This project is an attempt to implement core ideas learned from the **Erlang/OTP**  
framework in Haskell using **`extensible-effects`**.

This library sketches my personal history of working on a large, real world Erlang
application, trying to bring some of the ideas over to Haskell.

I know about cloud-haskell and transient, but I wanted something based on 
'extensible-effects', and I also wanted to deepen my understanding of it.

### Modeling an Application with Processes

The fundamental approach to modelling applications in Erlang is
based on the concept of concurrent, communicating processes, without
shared state. 

**`Processes`** are at the center of that contraption. All *actions*
happens in processes, and all *interactions* happen via messages sent
between processes. 

This is called **Message Passing Concurrency**;
in this library it is provided via the **`Process`** effect. 

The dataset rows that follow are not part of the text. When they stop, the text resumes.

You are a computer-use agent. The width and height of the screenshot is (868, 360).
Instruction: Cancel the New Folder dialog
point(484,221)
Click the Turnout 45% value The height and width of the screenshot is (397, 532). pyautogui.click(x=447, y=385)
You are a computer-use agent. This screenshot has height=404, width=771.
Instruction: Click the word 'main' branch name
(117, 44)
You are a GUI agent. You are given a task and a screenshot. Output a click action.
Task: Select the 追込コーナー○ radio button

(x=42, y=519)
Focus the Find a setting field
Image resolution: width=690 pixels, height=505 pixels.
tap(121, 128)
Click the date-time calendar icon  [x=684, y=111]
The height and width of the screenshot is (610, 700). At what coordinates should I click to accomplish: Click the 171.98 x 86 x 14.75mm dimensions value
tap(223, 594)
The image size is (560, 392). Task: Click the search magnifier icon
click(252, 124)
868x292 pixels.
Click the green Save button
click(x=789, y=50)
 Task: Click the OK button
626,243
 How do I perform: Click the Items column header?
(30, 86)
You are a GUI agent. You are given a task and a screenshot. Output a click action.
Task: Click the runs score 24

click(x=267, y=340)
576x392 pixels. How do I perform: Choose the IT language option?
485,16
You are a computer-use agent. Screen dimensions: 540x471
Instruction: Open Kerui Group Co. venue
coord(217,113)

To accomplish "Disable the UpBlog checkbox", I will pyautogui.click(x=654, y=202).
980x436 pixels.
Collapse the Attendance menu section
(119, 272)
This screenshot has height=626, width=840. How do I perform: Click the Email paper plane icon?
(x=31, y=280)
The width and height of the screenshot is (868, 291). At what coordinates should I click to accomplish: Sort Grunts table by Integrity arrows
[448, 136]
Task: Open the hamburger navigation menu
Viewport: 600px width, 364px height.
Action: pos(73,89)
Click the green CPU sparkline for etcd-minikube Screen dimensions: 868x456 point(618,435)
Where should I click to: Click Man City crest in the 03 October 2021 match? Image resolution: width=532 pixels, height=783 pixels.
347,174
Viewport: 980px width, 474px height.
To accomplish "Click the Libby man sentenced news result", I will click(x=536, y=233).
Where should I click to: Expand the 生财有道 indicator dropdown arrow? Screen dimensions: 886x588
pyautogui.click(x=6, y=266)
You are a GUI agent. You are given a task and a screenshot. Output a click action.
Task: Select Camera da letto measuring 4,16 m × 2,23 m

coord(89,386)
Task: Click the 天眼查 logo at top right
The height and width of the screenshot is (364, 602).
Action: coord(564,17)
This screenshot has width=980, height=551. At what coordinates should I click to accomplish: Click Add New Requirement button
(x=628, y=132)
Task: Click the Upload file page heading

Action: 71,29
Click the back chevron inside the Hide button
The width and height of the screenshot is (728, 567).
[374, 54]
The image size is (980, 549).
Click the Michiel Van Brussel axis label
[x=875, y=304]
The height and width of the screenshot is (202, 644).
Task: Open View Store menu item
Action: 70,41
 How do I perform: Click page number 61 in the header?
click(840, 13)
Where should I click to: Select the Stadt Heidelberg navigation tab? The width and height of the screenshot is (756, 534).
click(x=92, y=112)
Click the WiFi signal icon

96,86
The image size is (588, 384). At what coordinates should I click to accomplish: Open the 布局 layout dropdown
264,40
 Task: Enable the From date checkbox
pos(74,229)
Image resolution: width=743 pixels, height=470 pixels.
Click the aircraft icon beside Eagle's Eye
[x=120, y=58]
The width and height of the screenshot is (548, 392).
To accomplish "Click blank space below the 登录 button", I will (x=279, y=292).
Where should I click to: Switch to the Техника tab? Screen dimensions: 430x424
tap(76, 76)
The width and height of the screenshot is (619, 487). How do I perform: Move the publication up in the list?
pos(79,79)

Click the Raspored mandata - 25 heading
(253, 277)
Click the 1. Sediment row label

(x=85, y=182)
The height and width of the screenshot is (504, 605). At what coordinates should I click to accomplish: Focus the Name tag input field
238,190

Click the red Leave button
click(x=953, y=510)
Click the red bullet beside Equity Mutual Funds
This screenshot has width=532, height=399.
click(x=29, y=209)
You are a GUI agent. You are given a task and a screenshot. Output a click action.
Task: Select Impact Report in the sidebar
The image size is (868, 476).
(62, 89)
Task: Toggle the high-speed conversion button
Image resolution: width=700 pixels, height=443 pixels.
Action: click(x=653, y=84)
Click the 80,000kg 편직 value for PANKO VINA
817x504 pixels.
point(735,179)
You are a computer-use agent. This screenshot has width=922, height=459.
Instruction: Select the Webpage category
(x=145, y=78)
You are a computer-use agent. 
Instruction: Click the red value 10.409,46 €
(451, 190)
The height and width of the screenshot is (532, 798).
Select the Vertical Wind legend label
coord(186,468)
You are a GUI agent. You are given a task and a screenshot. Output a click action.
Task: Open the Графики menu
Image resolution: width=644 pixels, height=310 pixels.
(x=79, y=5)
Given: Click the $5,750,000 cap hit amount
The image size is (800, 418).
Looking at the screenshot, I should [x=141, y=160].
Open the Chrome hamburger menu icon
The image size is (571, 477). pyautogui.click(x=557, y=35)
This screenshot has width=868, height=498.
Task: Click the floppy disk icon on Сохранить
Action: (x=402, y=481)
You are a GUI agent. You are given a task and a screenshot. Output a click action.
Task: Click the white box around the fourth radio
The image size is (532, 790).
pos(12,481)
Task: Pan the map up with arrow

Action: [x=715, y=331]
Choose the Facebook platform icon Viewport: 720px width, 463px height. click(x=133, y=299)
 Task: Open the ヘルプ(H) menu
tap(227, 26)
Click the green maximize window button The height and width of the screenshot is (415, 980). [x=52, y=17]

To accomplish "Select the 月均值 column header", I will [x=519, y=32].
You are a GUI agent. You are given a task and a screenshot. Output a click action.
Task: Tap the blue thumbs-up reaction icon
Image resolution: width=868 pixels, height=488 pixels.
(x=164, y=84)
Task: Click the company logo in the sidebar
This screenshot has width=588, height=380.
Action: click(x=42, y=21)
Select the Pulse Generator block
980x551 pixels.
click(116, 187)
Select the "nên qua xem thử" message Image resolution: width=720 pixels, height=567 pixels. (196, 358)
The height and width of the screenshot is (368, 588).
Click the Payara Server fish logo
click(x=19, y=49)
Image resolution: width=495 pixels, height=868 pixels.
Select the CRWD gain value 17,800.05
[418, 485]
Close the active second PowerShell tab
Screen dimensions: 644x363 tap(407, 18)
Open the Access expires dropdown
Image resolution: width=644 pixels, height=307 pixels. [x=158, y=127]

The **`Process`** effect itself is just an *abstract interface*.

There are two schedulers, that *interpret* the `Process` effect:

- A *multi-threaded* scheduler, based on the `async`
- A *pure* single-threaded scheduler, based on coroutines

### Process Life-Cycles and Interprocess Links

All processes except the first process are **`spawned`** by existing 
processes.

When a process **`spawns`** a new process, both are mutually **linked**, and
the former is called *parent* and the other *child*.

Process links form a trees.

When a parent process dies, the child processes dies as well.

If on the other hand a child dies, the parent will not die unless the
child *crashed*. 

A parent might also react by *restarting* the child from a defined starting
state.

Because processes never share memory, the internal - possibly broken - state of 
a process is gone, when a process exits; hence restarting a process will not
be bothered by left-over, possibly inconsistent, state. 

Erlang such parent processes are call *supervisor* processes in Erlang.

In order to build **supervision trees** the `Process` effect allows:

- Interrupting and killing Processes
- Process Monitoring
- Process Linking
- Timers and Timeouts

These facilities are very important to build **non-defensive**, **let-it-crash**
applications, resilient to runtime errors.   

Currently a custom **logging effect** is also part of the code base.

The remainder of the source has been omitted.